令狐冲得“凄恻”,必然有任我行是盈盈之父,遥忆在梅庄地牢初见为他英风豪迈倾倒等缘故,倒未必能扯上“固一世之雄也,而今安在哉”式的历史慨叹。

方证、冲虚呢?他们的“凄恻”是否含有对一位“英雄人物”孑然而逝的叹惋?

这正如他们对左冷禅的评价一样:

左盟主文才武略,确是武林中的杰出人物,五岳剑派之中,原本没第二人比得上。不过他抱负太大,急欲压倒武当、少林两派,未免有些不择手段。

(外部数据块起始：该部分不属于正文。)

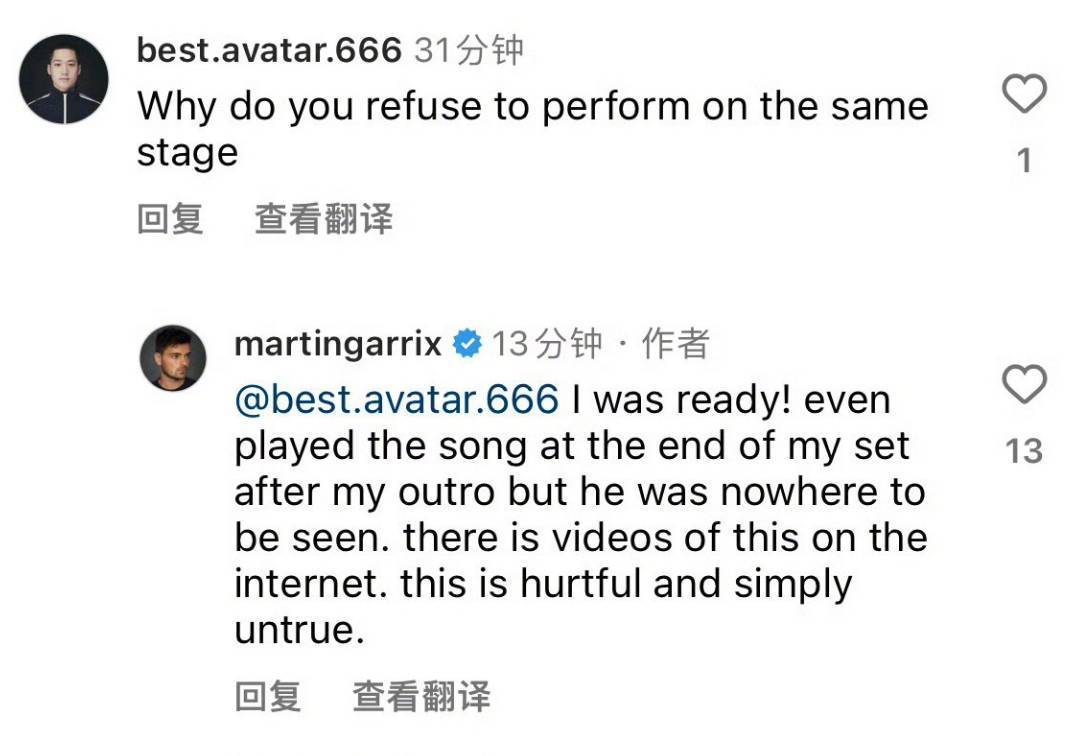Open martingarrix's profile picture
Screen dimensions: 1078x756
coord(180,358)
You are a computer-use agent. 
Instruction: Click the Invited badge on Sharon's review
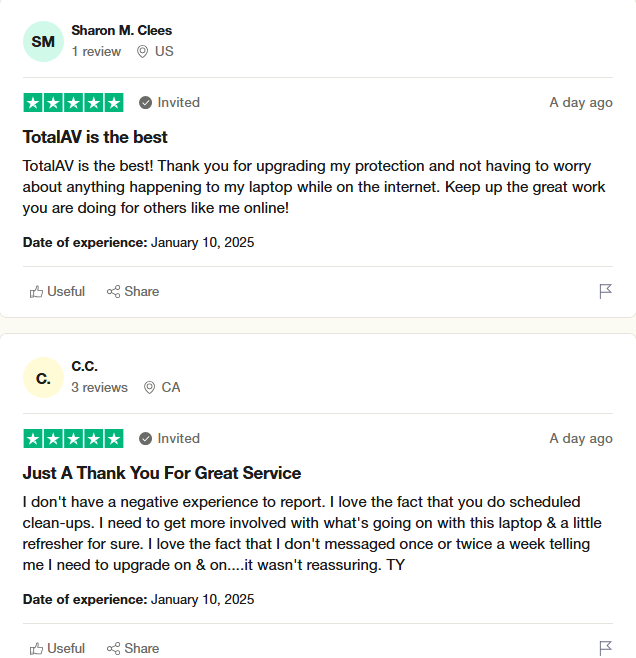pos(170,102)
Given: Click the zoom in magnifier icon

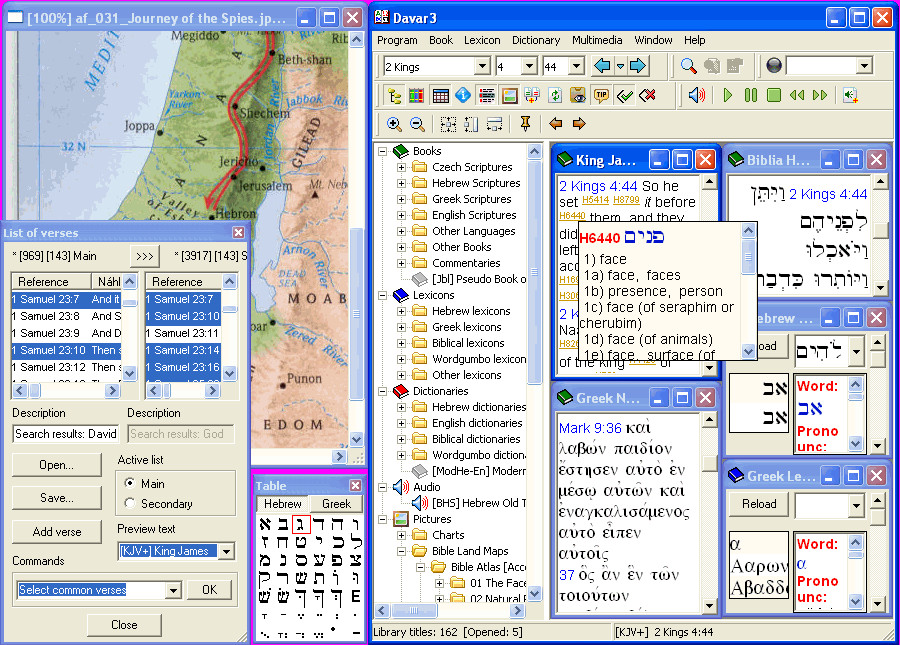Looking at the screenshot, I should [x=394, y=124].
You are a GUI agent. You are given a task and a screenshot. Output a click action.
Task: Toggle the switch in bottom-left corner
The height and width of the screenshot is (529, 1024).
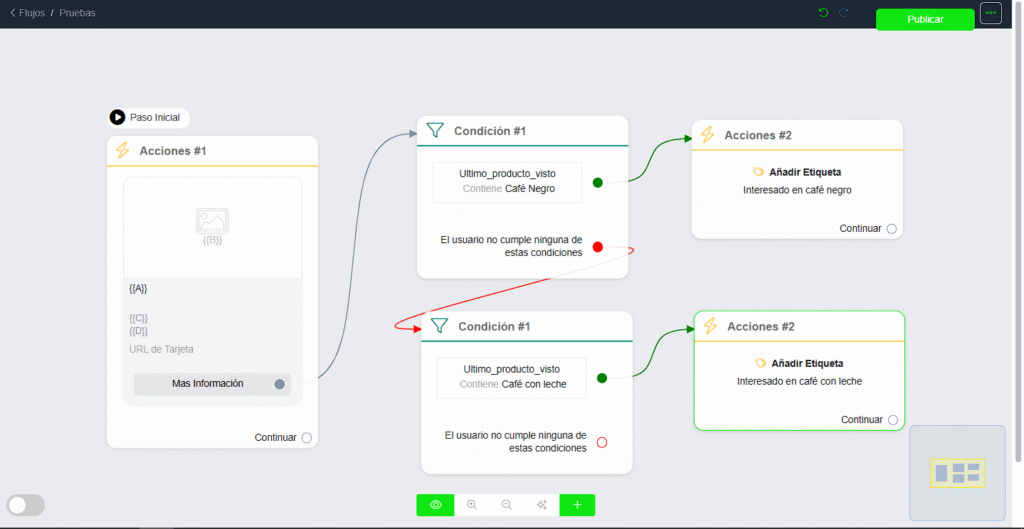point(26,505)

政客都有“抱负”,没有黑白之别,只有大小之分。彼此看去,一边惹起阴谋阳谋,一边或许还要称赞对方文才武略 ,是个“杰出人物”呢。

多少正因为此,三千多年来的政治斗争才会不断绵延。

抑或正因为此,金庸没有选择用一场俗套的决战写死任我行,覆灭日月神教,而是写下一个“开放式”的结尾,贴合历史,更望向未来。